A real change is at hand when it comes to understanding mobile audiences, and we’re only really beginning to understand the effect that mobile devices are having on consumer buying habits. This is what Forrester recently named “The Mobile Mind Shift” in a new book, which they define as “the expectation [in consumers] that I can get what I want in my immediate context and moments of need.” With this level of immediacy, and with an average of three or more devices being used per consumer, the need for a strong cross-device-enabled marketing campaign is greater than ever.

In this piece, Brian Ferrario, VP of marketing at Drawbridge (pictured) asks: why isn't it happening? Even with the changing landscape unfolding before us, marketers’ siloed buying habits are leading to ever-more fragmented campaigns that provide a less-than-desirable consumer experience. Ultimately, this mindset needs to change.

The fragmentation of our digital footprint

The advent of the cross-device marketplace is very much a consumer-led, rather than a marketer-led, phenomenon. This is clear once you consider retail, and specifically, ecommerce behaviours. For example, Forrester found that 44% of consumers will switch devices throughout their purchase journeys, and that for those who start their purchase journey on a PC, 72% will continue on a smartphone, and 28% will continue on a tablet. Consumers’ expectations of mobile synchronicity are high – they look for optimisation across all sites, personalised ads that are contextually relevant, as well as consistency across all digital touchpoints. It’s clear that cross-device identity has become a strategy that marketers have to either adapt or adopt in order to have a seamless conversation with consumers.

Myth-busting

Aside from the prospect of launching an ineffective mobile campaign, marketers have to be accountable for their spending. This is partly the reason they have convinced themselves of a few misnomers. First, there is a belief that the only way to correctly identify consumers is via logins and registrations, commonly known as a deterministic method. Whilst not only being false, this is greatly limiting a campaign’s potential reach, as the maximum audience is limited to the user-base of that single platform or 'walled garden'. Fortunately, deterministic data is not the only option; technology is a legitimate path. Whilst scientifically complicated, an algorithmic, probabilistic approach can identify consumers at a 90% or higher precision by relying on big data and machine learning, not consumer-provided data. These techniques can be compared by reach and scale, and precision and accuracy; and in both cases, probabilistic methods are comparable to deterministic.

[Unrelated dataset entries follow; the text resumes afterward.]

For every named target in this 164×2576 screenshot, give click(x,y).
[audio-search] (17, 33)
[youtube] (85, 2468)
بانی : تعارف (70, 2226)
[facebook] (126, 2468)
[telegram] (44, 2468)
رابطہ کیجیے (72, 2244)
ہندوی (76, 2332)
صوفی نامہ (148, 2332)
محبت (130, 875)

Marketers have also submitted to the false notion that mobile is not measurable, whereas it is in fact a completely attributable channel. If you understand the consumer across the various devices they own, then reach on mobile gets measured in the form of actions taken by the same consumer on other devices. As marketers are responsible for proving the impact of their spending, it is easy to understand why prior to cross-device technologies, mobile seemed like an unattributable channel. A probabilistic approach to cross-device also has the benefit of democratised data, that is, the ability for marketers to own the consumer relationship and use the data outside of the deterministic walled gardens.

The walled garden versus the open playing field

The problem with remaining safe within the confines of walled gardens is that marketers are blind to the opportunities that are right front of them. Forrester’s research shows that 51% of marketers say “our company understands the impact mobile can have on our overall success”. This shows a fundamental lack of communication and an absence of belief in the cross-device approach across half of the sector. The technology is there to address these issues and it’s clear that some marketers are keen for it to be implemented as part of their strategy. Forty-six percent said “a lack of cross-functional teams are a mobile challenge,” so what is stunting development in this area?

The key issue is that planning, strategy, and execution are all siloed. Budgets are allocated to desktop and mobile separately, which leads to each department working independently from one another. For a cross-device campaign to be truly successful, marketers' campaigns across personal computers, mobile devices, and emerging devices like connected TVs, need to come together under one single budget, one cohesive insertion order, and one broad measurement scope. Only when this happens will we see big advances in addressing consumers' mobile mentality.